_How to complete this task_: Where "Property" appears in a line of the entries below, that line should be copied.

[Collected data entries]
::::

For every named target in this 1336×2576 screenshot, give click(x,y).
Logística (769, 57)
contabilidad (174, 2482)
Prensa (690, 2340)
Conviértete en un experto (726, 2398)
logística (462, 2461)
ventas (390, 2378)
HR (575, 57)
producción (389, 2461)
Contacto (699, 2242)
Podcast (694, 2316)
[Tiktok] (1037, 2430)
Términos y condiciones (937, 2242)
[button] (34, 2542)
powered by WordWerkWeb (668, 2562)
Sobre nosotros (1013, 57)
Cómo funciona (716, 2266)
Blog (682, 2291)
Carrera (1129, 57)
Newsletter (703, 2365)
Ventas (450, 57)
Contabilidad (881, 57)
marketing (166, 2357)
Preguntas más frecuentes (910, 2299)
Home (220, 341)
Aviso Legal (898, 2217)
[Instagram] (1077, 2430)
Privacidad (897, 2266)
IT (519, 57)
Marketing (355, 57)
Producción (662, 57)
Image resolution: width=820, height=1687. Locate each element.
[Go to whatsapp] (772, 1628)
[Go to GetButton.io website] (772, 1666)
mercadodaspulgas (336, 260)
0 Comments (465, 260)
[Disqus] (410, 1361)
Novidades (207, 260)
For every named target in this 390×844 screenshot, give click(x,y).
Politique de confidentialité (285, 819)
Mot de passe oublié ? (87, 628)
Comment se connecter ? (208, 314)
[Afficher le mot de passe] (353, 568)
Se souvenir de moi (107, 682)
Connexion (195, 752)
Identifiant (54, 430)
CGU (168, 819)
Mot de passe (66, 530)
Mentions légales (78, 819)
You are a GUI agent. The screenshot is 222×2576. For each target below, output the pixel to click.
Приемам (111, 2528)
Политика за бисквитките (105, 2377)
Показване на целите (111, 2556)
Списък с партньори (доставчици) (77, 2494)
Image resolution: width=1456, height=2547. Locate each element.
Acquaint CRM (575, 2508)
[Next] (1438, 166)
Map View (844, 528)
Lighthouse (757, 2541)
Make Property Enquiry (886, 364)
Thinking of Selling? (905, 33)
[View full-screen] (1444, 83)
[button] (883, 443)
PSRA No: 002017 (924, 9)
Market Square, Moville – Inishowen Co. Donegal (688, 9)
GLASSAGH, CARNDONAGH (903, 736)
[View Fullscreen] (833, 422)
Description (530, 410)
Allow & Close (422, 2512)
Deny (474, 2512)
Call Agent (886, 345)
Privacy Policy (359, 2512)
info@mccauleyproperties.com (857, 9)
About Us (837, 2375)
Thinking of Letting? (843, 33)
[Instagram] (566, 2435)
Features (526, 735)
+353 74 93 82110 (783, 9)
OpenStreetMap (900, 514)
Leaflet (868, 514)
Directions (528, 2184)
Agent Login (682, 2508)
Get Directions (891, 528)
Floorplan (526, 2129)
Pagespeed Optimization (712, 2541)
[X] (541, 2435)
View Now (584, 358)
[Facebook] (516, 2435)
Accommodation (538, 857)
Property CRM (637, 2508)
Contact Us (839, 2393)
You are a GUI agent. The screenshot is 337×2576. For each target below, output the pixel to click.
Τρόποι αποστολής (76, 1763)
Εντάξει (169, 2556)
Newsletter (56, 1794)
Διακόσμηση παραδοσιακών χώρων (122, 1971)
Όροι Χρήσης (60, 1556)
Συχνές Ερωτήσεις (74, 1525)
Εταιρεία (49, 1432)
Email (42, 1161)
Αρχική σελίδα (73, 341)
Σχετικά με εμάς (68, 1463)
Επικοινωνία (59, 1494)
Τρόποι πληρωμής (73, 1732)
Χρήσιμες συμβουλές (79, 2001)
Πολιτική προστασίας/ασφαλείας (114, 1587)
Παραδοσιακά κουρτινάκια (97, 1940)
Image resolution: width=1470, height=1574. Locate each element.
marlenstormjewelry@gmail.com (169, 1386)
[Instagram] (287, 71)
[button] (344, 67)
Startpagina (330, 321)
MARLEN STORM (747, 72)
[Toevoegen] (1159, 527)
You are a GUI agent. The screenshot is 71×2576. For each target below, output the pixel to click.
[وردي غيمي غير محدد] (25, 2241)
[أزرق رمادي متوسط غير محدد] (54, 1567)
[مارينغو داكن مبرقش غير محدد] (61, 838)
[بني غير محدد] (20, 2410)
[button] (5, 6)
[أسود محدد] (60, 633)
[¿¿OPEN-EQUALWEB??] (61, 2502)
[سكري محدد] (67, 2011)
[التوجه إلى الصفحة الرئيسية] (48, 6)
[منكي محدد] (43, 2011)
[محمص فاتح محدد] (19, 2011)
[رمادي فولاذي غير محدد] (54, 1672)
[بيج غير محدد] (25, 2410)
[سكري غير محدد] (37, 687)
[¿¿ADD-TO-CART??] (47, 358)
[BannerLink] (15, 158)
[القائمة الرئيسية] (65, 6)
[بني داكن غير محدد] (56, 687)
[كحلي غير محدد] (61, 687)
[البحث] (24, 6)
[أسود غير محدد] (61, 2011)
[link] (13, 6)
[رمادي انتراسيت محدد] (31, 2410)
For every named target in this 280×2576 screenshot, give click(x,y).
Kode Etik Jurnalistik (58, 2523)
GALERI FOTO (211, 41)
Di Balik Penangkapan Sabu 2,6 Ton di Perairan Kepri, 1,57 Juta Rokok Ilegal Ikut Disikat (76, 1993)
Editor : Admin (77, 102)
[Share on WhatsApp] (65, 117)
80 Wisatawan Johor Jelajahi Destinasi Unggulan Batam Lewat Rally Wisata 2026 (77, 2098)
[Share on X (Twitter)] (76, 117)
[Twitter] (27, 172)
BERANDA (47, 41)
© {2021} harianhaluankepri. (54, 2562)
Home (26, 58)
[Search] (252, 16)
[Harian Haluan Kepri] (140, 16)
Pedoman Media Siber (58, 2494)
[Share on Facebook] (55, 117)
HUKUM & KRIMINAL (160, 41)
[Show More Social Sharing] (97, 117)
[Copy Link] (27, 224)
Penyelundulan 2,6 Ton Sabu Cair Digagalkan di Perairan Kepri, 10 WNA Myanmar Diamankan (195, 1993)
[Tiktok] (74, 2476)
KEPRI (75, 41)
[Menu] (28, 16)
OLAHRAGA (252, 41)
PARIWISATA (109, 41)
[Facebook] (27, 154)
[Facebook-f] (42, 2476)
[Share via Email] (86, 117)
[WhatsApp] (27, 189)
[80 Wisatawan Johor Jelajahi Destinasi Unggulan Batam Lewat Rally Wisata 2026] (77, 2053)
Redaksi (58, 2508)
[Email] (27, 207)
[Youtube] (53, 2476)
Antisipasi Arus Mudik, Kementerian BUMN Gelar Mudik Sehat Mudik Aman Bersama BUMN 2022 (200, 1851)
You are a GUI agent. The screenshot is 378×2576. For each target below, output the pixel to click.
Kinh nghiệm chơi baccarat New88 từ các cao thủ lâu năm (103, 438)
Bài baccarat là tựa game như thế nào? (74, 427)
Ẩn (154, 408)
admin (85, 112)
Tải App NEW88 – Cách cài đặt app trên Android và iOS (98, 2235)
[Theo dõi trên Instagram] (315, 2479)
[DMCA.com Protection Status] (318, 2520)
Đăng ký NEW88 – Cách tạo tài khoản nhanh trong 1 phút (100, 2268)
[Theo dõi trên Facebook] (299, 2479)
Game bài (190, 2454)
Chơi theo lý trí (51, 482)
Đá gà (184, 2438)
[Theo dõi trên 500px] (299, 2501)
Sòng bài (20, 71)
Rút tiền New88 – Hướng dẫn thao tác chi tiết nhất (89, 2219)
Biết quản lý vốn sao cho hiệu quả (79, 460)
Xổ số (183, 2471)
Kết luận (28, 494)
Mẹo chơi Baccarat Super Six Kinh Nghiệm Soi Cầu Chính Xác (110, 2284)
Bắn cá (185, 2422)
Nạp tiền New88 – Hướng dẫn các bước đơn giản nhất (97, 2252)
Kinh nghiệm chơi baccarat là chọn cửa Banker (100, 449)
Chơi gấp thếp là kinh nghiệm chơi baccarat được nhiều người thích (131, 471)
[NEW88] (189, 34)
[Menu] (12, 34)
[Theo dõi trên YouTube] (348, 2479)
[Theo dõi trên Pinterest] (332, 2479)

::::

_Task output_:
Make Property Enquiry (886, 364)
Property CRM (637, 2508)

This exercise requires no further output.